Learn more about the program here

 

24 Comments

  1. Alex on April 26, 2016 at 6:36 pm

    Great job, as usual. Thank you, Radu! Keep up the good work!

    • Radu Antoniu on April 30, 2016 at 6:26 pm

      You’re welcome Alex!

  2. Harsh on April 26, 2016 at 10:24 pm

    Radu amazing videos, I love your YouTube channel. You are a great person who has taught me a lot about fitness. I wish you good luck and I know you will become one of the best fitness youtubers out there. Even better than kinobody 😉

    • Radu Antoniu on April 30, 2016 at 6:26 pm

      Thank you Harsh !

  3. John on April 28, 2016 at 10:20 pm

    Hey Radu, I’m after loosing 20 kilo already and put on a good amount of size, I’m 73 kilo, (I know you normally say lbs but I’m from Ireland and we use kilo 🙂 ) I was wondering does the aggressive fat loss program have a pdf? Or can you only get it deliverd ? Thanks and love the videos 🙂

    • Radu Antoniu on April 30, 2016 at 5:35 pm

      Hey John!
      That’s great!

      Yes, the AFL is in PDF format. You don’t have to wait for anything in the mail 😀

      Thanks for your support!

  4. Zak on May 12, 2016 at 12:35 pm

    Dear Radu thanks for making your knowledge accessible. Your YT videos are the ones I watch in full, mainly because the first video I watched was on intermittent fasting and it really struck a chord as I was already doing this from instinct, also your presenting skills and the way you edit are very watchable, ok enough caressing your ego :). From your programs and correct me if I’m wrong-i notice that the lifting days is the classic Mon/Wed/Fri with rest days in between my question is, do you think lifting 5 days a week and only resting on weekends is a bad idea? I’ve taken on board the long rest period of 2-4 minutes and now I just feel like lifting everyday. Thanks in lieu, keep inspiring! Zak

  5. Kevin Pereira on June 15, 2016 at 4:09 pm

    Radu, I can’t take rest periods that long because I don’t like to hog the machines, since my gym is tiny.

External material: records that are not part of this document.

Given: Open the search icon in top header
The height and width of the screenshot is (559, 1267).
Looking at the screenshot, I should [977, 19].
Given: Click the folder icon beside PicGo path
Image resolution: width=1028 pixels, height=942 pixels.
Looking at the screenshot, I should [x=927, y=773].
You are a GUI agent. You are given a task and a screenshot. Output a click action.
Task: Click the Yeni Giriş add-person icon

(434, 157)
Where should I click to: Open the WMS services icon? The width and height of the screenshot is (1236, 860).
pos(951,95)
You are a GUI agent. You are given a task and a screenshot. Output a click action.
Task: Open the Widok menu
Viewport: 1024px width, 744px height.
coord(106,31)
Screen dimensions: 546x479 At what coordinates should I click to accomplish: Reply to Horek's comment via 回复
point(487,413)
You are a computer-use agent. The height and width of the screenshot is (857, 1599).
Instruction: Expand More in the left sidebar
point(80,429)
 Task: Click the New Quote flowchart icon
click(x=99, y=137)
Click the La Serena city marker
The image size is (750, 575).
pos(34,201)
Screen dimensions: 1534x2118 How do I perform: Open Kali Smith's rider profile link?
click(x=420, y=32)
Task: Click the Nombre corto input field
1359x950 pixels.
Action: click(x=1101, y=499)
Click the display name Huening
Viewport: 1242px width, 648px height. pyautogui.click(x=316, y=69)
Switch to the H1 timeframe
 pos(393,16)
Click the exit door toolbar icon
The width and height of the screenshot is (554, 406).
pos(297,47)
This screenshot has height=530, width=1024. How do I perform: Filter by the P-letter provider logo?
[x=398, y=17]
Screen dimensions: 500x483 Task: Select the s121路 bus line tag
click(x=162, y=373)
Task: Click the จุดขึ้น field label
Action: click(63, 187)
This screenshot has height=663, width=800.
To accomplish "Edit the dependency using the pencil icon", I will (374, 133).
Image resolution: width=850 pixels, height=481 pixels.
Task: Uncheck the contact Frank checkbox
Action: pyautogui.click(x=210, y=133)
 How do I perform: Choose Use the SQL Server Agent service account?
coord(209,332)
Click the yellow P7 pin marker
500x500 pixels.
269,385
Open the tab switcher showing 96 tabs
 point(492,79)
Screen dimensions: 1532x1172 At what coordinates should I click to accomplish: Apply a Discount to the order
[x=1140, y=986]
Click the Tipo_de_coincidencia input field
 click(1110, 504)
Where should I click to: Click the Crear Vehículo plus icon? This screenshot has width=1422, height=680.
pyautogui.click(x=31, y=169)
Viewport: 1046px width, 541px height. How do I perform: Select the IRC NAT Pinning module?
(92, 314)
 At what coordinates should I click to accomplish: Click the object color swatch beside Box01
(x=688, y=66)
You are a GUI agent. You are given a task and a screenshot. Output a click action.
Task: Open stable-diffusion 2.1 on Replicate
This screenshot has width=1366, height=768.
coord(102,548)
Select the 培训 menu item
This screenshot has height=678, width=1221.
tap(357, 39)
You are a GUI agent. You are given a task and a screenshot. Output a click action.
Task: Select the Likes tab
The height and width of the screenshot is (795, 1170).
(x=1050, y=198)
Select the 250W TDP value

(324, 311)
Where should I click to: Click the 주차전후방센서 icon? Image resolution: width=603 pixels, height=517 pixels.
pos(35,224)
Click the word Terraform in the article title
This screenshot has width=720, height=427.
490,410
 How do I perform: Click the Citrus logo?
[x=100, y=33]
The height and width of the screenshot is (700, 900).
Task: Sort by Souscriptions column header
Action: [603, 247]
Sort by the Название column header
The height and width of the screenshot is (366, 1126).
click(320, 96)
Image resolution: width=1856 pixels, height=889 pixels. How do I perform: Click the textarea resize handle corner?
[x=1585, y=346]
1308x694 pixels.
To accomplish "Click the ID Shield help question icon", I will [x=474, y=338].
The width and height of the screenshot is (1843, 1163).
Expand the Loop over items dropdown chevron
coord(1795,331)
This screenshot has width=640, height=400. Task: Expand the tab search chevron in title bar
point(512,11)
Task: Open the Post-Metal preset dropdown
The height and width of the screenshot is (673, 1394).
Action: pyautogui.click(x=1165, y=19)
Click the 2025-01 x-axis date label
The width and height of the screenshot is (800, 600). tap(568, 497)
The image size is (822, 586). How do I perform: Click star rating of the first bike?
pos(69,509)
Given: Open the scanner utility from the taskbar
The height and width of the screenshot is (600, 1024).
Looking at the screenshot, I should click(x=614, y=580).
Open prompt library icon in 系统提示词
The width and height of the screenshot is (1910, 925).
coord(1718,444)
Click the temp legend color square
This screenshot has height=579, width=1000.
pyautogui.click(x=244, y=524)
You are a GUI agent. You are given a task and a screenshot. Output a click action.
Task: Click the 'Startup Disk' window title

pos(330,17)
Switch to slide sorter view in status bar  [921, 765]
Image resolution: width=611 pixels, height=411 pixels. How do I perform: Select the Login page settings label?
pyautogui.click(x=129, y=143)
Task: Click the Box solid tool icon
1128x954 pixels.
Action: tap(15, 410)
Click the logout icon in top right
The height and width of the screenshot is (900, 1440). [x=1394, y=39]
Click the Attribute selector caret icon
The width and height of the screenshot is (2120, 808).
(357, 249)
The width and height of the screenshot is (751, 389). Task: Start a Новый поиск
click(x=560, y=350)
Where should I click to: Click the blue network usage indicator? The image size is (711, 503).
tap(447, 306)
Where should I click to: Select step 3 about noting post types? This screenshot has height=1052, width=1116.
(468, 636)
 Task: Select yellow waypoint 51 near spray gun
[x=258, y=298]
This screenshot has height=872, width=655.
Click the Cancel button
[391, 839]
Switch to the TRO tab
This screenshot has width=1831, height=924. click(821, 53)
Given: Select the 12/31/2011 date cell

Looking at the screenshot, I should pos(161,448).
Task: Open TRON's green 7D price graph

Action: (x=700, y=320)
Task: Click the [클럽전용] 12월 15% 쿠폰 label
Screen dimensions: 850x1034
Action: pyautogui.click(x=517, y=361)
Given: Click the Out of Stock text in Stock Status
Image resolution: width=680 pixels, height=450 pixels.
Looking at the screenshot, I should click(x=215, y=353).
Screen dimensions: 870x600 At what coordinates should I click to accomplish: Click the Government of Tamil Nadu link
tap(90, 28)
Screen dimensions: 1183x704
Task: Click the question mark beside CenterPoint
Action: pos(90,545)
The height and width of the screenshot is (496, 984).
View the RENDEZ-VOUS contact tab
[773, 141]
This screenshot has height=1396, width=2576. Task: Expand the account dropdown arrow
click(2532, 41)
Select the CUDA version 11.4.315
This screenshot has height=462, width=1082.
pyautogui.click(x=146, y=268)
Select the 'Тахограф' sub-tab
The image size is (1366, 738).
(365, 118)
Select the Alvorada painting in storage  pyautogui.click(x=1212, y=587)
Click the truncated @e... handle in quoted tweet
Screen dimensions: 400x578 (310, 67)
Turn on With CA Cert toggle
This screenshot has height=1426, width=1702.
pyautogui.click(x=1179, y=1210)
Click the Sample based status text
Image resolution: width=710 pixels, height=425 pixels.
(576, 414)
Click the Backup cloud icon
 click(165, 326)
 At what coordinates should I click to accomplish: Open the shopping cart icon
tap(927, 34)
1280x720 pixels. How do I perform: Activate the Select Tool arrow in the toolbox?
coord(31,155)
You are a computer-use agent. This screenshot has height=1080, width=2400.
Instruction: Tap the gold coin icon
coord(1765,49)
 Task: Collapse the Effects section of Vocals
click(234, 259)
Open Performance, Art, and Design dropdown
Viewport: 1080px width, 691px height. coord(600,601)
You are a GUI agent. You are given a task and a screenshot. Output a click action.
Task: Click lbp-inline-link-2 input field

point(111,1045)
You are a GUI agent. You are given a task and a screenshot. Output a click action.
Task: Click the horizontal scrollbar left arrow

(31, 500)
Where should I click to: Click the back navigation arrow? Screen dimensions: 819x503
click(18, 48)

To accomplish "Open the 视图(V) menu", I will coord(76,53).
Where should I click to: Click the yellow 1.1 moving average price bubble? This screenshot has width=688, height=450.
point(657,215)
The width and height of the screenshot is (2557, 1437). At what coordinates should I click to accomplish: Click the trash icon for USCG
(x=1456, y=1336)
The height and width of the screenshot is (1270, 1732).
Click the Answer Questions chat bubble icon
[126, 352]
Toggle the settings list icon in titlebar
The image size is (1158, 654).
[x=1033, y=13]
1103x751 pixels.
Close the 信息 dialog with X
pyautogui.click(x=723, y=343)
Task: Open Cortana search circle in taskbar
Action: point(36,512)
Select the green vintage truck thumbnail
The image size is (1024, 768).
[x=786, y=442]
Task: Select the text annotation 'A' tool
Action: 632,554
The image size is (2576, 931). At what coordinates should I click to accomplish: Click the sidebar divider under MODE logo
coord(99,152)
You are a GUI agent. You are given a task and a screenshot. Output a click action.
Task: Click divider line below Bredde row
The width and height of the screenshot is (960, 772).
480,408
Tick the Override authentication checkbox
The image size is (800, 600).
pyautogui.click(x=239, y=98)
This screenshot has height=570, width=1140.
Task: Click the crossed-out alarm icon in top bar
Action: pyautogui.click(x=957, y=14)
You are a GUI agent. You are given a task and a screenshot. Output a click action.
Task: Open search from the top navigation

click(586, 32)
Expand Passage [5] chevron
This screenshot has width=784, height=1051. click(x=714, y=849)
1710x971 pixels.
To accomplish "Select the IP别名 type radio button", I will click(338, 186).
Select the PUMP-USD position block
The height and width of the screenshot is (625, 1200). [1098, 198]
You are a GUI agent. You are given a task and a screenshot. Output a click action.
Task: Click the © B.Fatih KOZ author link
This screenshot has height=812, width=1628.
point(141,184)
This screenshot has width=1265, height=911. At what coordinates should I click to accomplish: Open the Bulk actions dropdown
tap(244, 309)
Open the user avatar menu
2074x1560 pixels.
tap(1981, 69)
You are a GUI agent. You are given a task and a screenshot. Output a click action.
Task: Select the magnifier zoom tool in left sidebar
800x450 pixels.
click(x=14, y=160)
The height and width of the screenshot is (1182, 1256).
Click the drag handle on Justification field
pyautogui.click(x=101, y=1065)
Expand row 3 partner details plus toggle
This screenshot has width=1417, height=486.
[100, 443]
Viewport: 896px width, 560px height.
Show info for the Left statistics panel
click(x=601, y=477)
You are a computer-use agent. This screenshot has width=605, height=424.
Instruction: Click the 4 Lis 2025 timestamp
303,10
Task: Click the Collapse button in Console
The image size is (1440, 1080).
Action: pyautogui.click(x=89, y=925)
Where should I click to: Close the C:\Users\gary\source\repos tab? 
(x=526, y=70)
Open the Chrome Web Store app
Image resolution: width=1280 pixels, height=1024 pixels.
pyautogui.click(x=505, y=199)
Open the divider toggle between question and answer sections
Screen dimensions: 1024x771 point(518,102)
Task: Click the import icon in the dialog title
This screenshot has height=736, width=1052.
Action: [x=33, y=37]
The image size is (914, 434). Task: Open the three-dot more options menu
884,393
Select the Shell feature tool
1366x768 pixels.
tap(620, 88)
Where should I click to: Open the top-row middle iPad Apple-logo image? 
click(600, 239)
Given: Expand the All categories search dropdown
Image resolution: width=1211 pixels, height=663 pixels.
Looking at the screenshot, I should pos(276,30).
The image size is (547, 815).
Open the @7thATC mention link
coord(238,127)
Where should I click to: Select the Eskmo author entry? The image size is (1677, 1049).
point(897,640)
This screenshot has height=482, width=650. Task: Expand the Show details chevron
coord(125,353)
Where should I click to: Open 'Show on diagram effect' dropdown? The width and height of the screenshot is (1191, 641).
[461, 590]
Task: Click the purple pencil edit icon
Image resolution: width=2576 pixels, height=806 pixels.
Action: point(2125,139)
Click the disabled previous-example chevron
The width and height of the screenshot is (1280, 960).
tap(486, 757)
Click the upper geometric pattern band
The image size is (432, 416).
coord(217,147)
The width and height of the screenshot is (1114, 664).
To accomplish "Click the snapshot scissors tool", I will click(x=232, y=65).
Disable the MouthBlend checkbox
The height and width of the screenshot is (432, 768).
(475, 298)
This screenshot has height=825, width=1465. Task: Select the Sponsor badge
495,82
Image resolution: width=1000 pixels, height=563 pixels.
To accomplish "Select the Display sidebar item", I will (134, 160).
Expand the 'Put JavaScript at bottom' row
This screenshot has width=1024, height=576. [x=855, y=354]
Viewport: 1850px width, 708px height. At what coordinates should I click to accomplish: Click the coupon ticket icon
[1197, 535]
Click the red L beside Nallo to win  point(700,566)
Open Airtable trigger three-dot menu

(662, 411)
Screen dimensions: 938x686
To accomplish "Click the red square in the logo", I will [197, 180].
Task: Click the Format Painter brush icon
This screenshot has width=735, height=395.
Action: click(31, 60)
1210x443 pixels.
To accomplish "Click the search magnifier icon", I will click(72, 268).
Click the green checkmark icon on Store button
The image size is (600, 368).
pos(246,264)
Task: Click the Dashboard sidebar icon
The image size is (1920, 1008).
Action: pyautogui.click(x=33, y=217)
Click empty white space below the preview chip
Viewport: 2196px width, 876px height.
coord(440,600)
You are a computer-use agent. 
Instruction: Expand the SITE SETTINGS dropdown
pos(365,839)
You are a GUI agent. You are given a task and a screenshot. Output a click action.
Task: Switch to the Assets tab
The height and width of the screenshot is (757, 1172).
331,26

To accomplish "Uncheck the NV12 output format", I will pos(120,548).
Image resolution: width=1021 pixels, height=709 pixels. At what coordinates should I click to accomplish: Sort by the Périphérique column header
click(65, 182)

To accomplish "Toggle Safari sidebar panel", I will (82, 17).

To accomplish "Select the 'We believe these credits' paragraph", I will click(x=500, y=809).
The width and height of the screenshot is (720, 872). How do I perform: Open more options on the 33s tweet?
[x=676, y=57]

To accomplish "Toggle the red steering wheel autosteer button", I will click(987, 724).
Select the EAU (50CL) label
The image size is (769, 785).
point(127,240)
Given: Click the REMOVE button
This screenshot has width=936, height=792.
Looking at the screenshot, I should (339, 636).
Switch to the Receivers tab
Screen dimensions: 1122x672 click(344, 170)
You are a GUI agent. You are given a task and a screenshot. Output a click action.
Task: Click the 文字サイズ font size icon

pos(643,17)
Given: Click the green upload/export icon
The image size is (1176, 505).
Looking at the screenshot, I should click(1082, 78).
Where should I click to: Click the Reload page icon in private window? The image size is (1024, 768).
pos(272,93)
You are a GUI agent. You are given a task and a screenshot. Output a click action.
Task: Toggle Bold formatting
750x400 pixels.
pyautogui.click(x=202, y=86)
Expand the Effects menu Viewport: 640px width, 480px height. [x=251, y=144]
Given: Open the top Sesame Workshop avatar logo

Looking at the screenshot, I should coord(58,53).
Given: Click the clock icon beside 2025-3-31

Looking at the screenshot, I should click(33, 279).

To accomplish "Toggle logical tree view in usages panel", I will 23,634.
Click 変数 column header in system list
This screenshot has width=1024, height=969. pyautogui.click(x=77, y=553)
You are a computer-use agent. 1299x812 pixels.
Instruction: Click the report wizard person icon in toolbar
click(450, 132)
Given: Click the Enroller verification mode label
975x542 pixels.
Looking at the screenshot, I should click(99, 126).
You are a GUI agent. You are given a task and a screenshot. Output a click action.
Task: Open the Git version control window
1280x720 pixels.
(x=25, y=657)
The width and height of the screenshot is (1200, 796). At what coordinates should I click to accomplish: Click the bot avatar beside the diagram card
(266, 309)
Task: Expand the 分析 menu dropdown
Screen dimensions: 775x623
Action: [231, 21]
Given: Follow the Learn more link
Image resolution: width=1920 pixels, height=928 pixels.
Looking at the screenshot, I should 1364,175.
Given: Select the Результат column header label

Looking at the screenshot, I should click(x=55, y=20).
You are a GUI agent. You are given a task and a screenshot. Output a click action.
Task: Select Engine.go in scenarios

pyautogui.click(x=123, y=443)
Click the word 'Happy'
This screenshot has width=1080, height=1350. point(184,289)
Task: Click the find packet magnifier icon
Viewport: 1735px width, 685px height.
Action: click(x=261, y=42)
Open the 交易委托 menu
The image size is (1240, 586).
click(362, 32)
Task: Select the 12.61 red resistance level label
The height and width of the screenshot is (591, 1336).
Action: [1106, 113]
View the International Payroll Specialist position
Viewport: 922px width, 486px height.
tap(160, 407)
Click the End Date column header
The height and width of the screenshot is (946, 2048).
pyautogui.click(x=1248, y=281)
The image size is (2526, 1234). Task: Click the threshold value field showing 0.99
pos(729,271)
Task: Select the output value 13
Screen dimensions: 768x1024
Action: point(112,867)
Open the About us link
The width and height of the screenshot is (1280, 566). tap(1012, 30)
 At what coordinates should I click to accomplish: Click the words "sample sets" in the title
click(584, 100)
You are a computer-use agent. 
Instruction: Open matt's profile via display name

  6. Khan on June 22, 2016 at 9:38 am

    Hey Radu,
    I discovered your channel few days ago and I absolutely love it.
    At the moment I am trying to cut fat
    I was 127kg and in about one and half year i lost about 20 kilos.
    right now i am at 108kg
    I feel like I have reached plateau and to top it i got a knee injury and unable to do cardio
    (although i am able to walk)
    I am currently doing upper body exercise. Will it be enough?
    Can i workout 7 days a week?
    i saw your video of Calorie deficit and it opened my eyes
    thank you once again
    love from india

    • Ådne on July 16, 2016 at 10:42 pm

      If you wanted to, you could potentially not exercice at all and still lose weight. The only thing that matters in terms of weight loss is staying in a calorie deficit over time. If you are eating 500 kcal less than you burn you will lose about 0.5 kg a week since 3500 kcal = ~0.5 kg.

      The thing to note though is that not working out will also lead to some muscle loss even if you eat enough protein. So the only way to not lose muscle is to work out while you are losing fat. I only work out 3 days a week and have actually been gaining muscle and strength while still losing weight.

      I am not Radu, but I hope this helps.

  7. Anon on July 16, 2016 at 4:42 am

    Hey Radu,

    I’ve been following you for quite a while now and I am really grateful to your work. Over the past 2 weeks of intermittent fasting I have lost 2.5 kilos (=5.5 pounds). I am 6′ 5″ and I weight 86 kilos, I am at a point where I need to both gain muscle mass and cut as well. For the best results do you think I should cut further and continue gymming and put on lean muscle as Greg suggest or do you think I should keep at 12-14% body fat and gain muscle there instead of at 10-12%?

  8. AlexStefan on September 22, 2016 at 8:37 am

    false…8-12 reps and 60-90sec it s better for bigg muscle..Brandon Carter said that 🙂 and i trained 1000 of people..if you get stronger doesn t mean that you build a lot of muscle fast..in fact MMA fighters they stay the same weight but they get stronger..or skinny guys on the gym wich lift veary heavy and they still skinny..how can explain that?